→ ПИСЬМЕННОЕ ЗАДАНИЕ 1: Выведите без изменений тот фрагмент отрывка о батарее, который открывается словами, содержащими «Вот все реже», и завершается словами «ненависть к врагу.».
→ ПИСЬМЕННОЕ ЗАДАНИЕ 2: Назовите всех членов Военного совета флота, которые упомянуты в отрывке о батарее по фамилиям.
→ ПИСЬМЕННОЕ ЗАДАНИЕ 3: К какому числу командир дивизиона, согласно отрывку о батарее, доложил командованию о готовности открыть огонь из всех орудий?

→ ОТРЫВОК ДЛЯ ЧТЕНИЯ:
Вот все реже и реже стали залетать на батарею фашистские снаряды, а вскоре враг и совсем прекратил огонь. На поверхность холма вышли десятки новых бойцов. А санитары и санитарки на окровавленных носилках все несли и несли убитых и изувеченных людей. Вот пронесли тела краснофлотцев Сей и Кравченко с закрытыми плащ-палаткой лицами. Погиб и рабочий-слесарь Григорий Вулейко. Медленно ползли под бетон раненые, способные передвигаться. Казалось, может дрогнуть и сердце человека с самыми крепкими нервами. Но на батарее были люди крепче стали, каждая новая жертва лишь усиливала их ненависть к врагу.
Работы близились к концу. К 10 февраля командир дивизиона провел последние проверки и доложил командованию о готовности батареи открыть огонь из всех орудий. Свое обязательство досрочно заменить стволы батарейцы и рабочие выполнили с честью. А через два дня на батарею прибыл Военный совет флота: Ф. С. Октябрьский, Н. М. Кулаков, И. Е. Петров и другие. Они осмотрели место работы, побывали в башнях.

→ СОДЕРЖАНИЕ НАБОРА ДАННЫХ:
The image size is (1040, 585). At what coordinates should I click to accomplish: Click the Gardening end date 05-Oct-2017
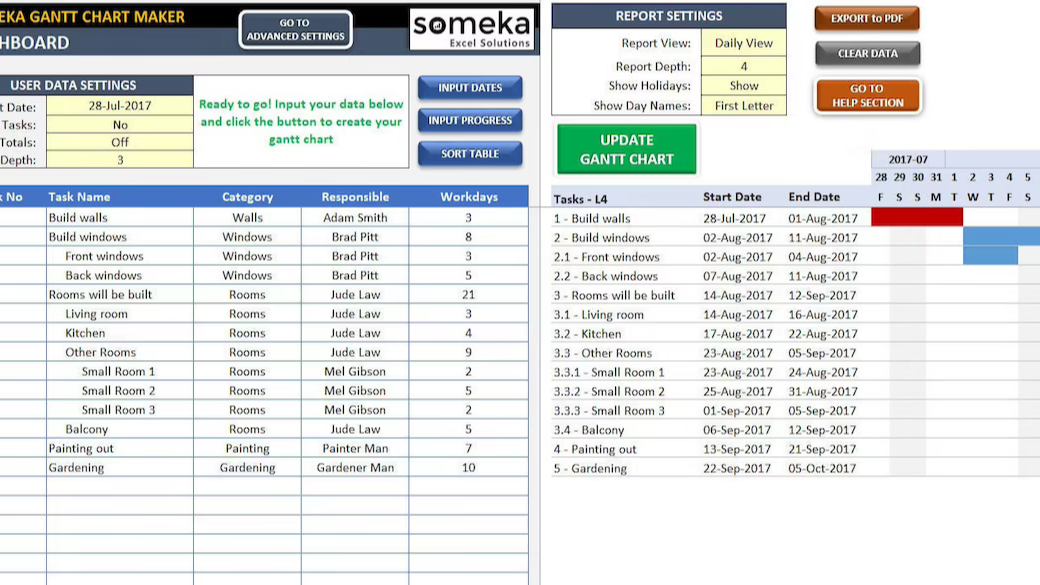click(822, 468)
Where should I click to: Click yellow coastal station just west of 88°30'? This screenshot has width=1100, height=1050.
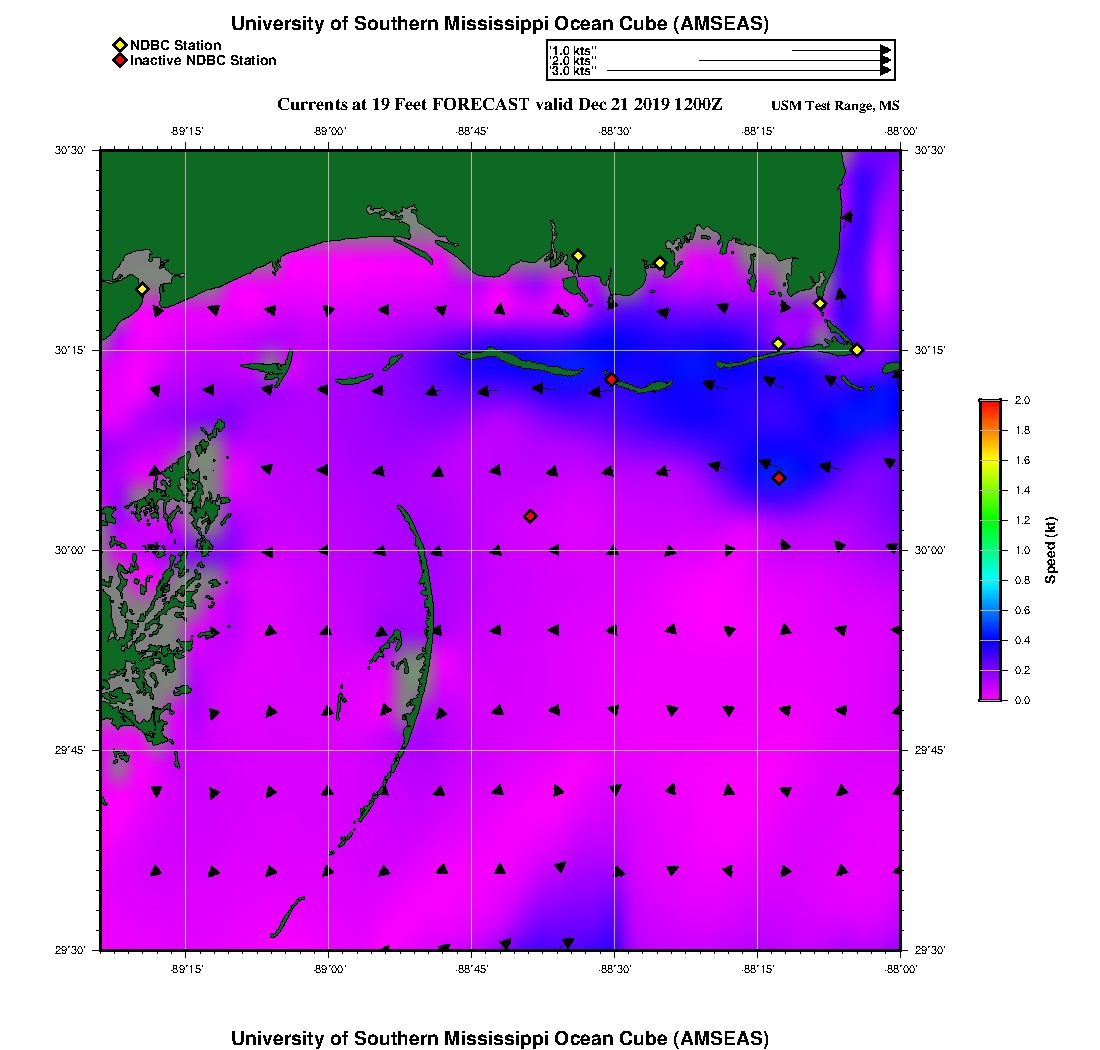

→ ИТОГОВЫЙ РЕЗУЛЬТАТ 1:
Вот все реже и реже стали залетать на батарею фашистские снаряды, а вскоре враг и совсем прекратил огонь. На поверхность холма вышли десятки новых бойцов. А санитары и санитарки на окровавленных носилках все несли и несли убитых и изувеченных людей. Вот пронесли тела краснофлотцев Сей и Кравченко с закрытыми плащ-палаткой лицами. Погиб и рабочий-слесарь Григорий Вулейко. Медленно ползли под бетон раненые, способные передвигаться. Казалось, может дрогнуть и сердце человека с самыми крепкими нервами. Но на батарее были люди крепче стали, каждая новая жертва лишь усиливала их ненависть к врагу.

→ ИТОГОВЫЙ РЕЗУЛЬТАТ 2: Ф. С. Октябрьский, Н. М. Кулаков, И. Е. Петров.

→ ИТОГОВЫЙ РЕЗУЛЬТАТ 3: К 10 февраля.